Lui, le Miséricordieux, a mis le pardon et l’oubli à la disposition des hommes pour se délester des boulets de la rancœur et de la haine qui tuent l’âme à petit feu. Tout être habité par la foi devrait s’en souvenir.

Voilà maintenant plus de soixante ans que le conflit israélo-palestinien mine les relations entre juifs et musulmans. Par diffusion d’onde, c’est le rapport Occident/monde musulman dans son ensemble qui en pâtit. Deux peuples luttent pour une même terre, considérée par chacun comme la sienne. Au nom de ce qu’il estime être ses droits éternels, l’un a chassé l’autre de sa maison et de son village. Il l’a dépossédé et colonisé. Le conflit a donc une dimension politique évidente.

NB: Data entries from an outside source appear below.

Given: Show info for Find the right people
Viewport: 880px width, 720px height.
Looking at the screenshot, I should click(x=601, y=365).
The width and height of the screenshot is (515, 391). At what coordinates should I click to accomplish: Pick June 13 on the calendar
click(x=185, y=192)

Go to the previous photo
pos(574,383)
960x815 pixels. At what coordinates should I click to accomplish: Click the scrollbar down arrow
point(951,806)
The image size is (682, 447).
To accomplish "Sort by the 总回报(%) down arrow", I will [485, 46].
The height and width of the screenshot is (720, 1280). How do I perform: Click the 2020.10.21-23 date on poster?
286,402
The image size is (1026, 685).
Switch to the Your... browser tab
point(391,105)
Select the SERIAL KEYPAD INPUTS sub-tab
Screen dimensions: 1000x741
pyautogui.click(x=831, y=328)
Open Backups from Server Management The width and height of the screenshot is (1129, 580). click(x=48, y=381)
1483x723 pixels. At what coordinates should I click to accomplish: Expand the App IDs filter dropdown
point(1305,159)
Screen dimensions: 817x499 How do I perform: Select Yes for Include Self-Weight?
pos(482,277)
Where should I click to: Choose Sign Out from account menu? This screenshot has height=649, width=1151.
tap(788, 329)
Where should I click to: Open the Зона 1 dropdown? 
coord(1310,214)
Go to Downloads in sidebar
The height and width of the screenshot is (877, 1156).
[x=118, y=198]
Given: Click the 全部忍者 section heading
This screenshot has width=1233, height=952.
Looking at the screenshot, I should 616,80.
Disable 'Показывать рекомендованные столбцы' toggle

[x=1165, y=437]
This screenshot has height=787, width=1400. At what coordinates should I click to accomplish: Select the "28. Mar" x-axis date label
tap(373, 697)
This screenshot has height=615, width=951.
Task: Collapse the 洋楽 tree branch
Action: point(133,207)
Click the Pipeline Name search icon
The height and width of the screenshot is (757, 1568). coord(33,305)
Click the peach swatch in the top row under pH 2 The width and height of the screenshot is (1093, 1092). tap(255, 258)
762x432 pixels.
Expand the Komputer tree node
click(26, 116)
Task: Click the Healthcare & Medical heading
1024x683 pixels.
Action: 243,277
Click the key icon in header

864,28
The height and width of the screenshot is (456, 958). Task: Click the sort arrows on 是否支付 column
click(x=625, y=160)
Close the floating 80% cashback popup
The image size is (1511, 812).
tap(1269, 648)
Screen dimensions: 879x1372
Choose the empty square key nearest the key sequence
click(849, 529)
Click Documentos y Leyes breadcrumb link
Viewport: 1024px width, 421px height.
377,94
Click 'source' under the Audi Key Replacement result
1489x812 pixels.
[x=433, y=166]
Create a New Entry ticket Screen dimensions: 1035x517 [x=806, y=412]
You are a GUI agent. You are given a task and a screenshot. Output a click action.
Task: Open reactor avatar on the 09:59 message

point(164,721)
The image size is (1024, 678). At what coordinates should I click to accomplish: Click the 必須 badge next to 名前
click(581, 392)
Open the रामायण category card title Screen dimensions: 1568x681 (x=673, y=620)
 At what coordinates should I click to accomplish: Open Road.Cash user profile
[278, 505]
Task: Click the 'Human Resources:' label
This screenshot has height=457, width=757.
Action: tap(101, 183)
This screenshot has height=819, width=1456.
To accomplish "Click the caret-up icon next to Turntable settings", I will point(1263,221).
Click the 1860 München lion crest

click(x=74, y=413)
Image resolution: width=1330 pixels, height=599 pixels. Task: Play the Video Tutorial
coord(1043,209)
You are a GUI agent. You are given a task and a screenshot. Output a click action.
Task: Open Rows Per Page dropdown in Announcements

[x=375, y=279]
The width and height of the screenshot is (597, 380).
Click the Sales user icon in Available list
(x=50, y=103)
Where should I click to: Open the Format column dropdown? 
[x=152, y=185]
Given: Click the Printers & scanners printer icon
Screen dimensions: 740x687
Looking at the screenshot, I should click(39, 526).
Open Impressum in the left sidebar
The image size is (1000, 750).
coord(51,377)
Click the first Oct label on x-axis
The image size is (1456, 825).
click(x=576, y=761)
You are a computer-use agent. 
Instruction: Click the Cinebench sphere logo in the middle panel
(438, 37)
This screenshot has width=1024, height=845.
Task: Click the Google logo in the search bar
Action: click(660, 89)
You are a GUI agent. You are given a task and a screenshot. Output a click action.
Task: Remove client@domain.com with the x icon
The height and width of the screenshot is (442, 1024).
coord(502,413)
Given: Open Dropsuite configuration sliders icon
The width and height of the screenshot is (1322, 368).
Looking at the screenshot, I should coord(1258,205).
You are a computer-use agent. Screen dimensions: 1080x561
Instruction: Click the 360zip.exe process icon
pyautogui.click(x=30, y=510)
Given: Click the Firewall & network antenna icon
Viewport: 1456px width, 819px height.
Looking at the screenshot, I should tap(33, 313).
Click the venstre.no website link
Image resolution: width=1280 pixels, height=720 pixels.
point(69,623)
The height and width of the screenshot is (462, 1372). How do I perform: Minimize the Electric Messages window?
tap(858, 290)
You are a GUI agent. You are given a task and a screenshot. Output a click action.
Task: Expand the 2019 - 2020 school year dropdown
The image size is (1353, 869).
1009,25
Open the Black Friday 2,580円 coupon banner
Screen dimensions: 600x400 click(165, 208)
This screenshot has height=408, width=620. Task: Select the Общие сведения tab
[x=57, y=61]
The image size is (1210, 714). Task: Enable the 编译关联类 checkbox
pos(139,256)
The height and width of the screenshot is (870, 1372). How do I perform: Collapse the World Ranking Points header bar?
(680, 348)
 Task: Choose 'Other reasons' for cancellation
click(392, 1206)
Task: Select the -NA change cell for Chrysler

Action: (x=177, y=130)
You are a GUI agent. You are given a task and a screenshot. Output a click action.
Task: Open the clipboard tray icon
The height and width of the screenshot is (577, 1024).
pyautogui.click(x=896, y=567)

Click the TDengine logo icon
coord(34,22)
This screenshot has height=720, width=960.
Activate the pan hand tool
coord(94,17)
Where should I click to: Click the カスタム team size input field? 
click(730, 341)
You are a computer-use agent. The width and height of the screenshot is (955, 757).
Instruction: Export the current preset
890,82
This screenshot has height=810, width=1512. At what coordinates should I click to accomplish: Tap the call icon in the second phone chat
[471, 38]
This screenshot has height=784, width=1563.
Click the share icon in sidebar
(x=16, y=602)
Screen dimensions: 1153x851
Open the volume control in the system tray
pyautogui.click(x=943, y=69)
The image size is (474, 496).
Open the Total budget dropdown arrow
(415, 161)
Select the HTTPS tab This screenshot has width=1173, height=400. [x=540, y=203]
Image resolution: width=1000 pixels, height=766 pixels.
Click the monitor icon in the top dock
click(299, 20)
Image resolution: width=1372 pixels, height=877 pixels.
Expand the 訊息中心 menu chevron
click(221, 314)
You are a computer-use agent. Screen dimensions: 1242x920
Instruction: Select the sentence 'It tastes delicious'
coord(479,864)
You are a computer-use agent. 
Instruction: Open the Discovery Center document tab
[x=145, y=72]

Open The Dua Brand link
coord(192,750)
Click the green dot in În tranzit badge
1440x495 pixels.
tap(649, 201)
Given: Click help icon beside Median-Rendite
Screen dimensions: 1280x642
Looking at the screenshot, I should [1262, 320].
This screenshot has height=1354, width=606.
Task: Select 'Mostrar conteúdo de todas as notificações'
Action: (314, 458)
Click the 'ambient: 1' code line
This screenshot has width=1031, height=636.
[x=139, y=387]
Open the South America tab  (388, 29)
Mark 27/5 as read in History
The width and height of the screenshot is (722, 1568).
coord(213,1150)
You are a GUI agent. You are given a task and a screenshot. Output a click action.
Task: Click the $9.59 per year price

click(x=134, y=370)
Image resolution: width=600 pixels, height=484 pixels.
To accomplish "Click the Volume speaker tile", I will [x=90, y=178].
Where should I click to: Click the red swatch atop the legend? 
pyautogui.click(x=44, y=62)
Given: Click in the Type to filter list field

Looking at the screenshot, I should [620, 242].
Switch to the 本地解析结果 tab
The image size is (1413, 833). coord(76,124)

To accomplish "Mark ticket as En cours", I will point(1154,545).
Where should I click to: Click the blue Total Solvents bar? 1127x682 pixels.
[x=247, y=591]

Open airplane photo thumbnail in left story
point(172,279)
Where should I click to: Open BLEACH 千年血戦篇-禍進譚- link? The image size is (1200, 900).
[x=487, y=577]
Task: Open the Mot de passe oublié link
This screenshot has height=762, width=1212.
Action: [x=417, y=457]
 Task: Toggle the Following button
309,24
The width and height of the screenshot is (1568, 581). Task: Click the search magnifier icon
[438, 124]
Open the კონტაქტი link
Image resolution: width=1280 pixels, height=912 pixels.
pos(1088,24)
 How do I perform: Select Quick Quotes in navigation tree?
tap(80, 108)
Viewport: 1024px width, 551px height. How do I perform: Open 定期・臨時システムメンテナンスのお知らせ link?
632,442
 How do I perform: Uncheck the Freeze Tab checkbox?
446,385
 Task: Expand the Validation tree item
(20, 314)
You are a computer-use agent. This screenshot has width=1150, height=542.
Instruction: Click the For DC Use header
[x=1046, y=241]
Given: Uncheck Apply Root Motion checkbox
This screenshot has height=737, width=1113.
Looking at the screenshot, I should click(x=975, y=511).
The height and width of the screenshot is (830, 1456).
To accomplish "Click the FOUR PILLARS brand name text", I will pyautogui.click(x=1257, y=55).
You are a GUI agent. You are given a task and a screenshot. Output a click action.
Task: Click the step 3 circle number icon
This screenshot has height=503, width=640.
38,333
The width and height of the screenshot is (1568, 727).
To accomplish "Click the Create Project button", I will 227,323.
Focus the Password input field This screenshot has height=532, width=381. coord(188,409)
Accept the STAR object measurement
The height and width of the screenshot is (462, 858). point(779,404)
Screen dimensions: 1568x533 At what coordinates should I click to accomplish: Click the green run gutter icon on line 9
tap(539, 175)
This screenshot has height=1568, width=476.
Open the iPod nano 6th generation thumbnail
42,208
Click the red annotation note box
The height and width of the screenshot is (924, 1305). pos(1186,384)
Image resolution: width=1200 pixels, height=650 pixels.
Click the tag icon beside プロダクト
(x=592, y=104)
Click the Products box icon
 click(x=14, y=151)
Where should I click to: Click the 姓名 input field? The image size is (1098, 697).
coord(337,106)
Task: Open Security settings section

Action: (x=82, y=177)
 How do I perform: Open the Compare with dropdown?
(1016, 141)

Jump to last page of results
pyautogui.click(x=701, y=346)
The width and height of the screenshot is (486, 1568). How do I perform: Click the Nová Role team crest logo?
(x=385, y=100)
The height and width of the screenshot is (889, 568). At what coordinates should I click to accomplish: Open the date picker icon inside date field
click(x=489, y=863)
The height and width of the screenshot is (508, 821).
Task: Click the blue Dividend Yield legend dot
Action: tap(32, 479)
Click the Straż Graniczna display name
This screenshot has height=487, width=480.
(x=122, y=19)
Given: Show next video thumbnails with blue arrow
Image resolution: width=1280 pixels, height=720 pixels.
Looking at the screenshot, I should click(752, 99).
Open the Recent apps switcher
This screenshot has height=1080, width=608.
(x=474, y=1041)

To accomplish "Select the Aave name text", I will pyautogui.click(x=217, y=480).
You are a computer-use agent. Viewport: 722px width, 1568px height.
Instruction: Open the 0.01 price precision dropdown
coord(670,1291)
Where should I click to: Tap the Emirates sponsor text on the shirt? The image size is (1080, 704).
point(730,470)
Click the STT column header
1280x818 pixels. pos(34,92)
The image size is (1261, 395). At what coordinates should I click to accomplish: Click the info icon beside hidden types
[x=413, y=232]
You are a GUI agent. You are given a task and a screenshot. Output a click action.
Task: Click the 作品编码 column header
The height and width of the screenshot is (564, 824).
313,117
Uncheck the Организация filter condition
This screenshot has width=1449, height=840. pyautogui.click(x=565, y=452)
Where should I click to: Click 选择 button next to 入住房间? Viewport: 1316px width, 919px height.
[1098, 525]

Mais ce politique s’habille de religieux, ce qui élargit de manière inconsidérée la sphère du conflit. Ce ne sont pas simplement les deux peuples concernés qui s’affrontent mais les deux communautés de souche qui se dressent l’une contre l’autre, rendant le problème plus insoluble encore.

En rajoutant sa part d’irrationnel et en ravivant des haines ancestrales, la religion transforme les protagonistes en autistes incapables d’imaginer que l’autre puisse aussi avoir sa vérité. D’où l’impasse majeure qui prévaut aujourd’hui.

Pourtant, l’histoire nous apprend que les haches de guerre finissent toujours par être enterrées. Dès lors que d’autres logiques se mettent en branle et que des intérêts nouveaux se dessinent, le dialogue, comme par enchantement, redevient possible. L’actualité internationale du mois passé offre un exemple à méditer.

Le 6 septembre dernier, il s’est produit un rapprochement spectaculaire entre deux ennemis pourtant jugés irréductibles : la Turquie et l’Arménie. Ce rapprochement s’est traduit par une coopération accrue, notamment dans le domaine énergétique. Une telle chose était encore, il y a peu, de l’ordre de l’impensable. Par la faute des responsables politiques de l’un, l’autre n’a pas seulement été dépossédé et déporté mais il a été victime d’un terrible génocide.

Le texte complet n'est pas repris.